▶ Available records:

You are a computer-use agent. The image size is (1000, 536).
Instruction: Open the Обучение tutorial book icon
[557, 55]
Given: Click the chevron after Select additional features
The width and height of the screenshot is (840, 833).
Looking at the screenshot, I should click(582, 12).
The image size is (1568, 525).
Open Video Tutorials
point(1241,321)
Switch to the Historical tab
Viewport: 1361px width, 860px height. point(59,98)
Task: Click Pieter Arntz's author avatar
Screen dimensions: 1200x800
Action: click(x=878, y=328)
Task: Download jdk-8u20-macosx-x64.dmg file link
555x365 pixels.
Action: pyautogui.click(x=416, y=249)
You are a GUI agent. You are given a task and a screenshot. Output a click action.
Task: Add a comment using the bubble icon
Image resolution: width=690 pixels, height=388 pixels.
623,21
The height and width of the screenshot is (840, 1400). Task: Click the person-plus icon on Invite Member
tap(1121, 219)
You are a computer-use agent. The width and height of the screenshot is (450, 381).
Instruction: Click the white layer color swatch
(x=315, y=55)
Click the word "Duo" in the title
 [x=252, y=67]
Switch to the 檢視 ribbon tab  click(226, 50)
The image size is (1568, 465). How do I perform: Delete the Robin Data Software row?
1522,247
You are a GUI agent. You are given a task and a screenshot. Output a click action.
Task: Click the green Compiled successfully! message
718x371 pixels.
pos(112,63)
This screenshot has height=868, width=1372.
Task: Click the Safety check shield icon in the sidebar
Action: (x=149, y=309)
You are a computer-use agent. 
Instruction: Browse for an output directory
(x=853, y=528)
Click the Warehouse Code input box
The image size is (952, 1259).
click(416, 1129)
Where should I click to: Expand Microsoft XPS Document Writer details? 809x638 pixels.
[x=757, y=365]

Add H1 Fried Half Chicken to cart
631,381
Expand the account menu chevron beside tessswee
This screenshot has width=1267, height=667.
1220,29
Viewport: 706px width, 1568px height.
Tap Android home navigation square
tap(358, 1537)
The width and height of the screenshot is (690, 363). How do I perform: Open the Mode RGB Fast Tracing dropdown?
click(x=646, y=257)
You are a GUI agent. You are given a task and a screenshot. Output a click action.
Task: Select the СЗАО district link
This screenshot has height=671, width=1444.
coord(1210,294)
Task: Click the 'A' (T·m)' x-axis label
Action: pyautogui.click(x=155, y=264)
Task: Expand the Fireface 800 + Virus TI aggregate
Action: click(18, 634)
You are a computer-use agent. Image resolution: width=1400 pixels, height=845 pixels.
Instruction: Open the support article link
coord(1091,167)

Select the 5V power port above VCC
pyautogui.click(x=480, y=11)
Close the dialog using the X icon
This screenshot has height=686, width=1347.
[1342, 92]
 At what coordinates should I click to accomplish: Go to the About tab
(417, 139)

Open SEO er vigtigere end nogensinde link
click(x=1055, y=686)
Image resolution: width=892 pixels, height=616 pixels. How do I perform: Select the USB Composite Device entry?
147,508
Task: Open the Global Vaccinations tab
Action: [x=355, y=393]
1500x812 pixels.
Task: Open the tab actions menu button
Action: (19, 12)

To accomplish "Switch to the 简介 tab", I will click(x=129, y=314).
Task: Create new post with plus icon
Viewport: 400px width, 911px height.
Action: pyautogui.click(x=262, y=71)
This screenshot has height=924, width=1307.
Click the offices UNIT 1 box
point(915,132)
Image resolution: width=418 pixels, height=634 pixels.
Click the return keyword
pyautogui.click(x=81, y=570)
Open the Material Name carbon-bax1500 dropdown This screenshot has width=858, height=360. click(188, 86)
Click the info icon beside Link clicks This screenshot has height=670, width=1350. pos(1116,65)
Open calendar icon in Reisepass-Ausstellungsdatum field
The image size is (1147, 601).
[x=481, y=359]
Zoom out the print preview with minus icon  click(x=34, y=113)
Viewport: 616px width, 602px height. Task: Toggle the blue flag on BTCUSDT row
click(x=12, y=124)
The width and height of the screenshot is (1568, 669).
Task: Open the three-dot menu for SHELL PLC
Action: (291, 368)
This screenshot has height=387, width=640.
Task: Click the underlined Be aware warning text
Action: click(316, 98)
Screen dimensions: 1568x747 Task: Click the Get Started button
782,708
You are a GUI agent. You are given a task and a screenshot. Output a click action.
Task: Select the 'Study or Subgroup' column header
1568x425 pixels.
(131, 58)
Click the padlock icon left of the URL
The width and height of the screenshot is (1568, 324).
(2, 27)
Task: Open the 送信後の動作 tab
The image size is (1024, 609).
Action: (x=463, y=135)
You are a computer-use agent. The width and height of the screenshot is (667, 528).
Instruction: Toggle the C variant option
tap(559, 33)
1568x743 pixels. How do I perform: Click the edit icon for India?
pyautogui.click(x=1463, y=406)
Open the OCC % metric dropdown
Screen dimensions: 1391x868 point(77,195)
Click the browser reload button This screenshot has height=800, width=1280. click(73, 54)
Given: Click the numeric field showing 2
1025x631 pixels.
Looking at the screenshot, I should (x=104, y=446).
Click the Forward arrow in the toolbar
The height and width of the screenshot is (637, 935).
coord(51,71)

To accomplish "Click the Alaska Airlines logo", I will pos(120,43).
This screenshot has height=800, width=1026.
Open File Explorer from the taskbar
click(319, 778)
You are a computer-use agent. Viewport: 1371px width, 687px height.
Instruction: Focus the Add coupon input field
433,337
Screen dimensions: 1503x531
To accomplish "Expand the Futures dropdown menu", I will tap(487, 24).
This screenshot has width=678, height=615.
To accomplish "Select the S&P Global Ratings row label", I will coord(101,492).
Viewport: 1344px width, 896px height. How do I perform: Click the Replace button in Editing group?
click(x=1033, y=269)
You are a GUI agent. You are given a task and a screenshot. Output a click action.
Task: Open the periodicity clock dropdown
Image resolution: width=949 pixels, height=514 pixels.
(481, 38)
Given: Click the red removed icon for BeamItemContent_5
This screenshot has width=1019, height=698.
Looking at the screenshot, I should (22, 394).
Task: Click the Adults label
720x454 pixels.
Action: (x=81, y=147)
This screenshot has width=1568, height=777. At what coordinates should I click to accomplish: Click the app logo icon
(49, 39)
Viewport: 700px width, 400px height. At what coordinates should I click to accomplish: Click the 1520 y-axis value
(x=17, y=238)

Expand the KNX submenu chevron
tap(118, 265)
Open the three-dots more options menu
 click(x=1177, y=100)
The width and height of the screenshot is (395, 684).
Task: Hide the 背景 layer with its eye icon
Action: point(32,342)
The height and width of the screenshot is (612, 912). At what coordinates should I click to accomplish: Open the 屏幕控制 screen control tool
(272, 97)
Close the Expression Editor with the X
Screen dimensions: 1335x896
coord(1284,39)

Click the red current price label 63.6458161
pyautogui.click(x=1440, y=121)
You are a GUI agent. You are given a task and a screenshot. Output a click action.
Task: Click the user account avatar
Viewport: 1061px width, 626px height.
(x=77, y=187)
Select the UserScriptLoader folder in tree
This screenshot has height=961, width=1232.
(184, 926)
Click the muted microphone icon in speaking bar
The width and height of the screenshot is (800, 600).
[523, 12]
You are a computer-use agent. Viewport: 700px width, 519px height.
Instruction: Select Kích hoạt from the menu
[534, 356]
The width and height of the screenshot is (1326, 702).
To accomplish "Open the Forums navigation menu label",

▶ Task to carry out:
From the entries above, copy every line containing the word "using".

▶ Output of the task:
Task: Add a comment using the bubble icon
Close the dialog using the X icon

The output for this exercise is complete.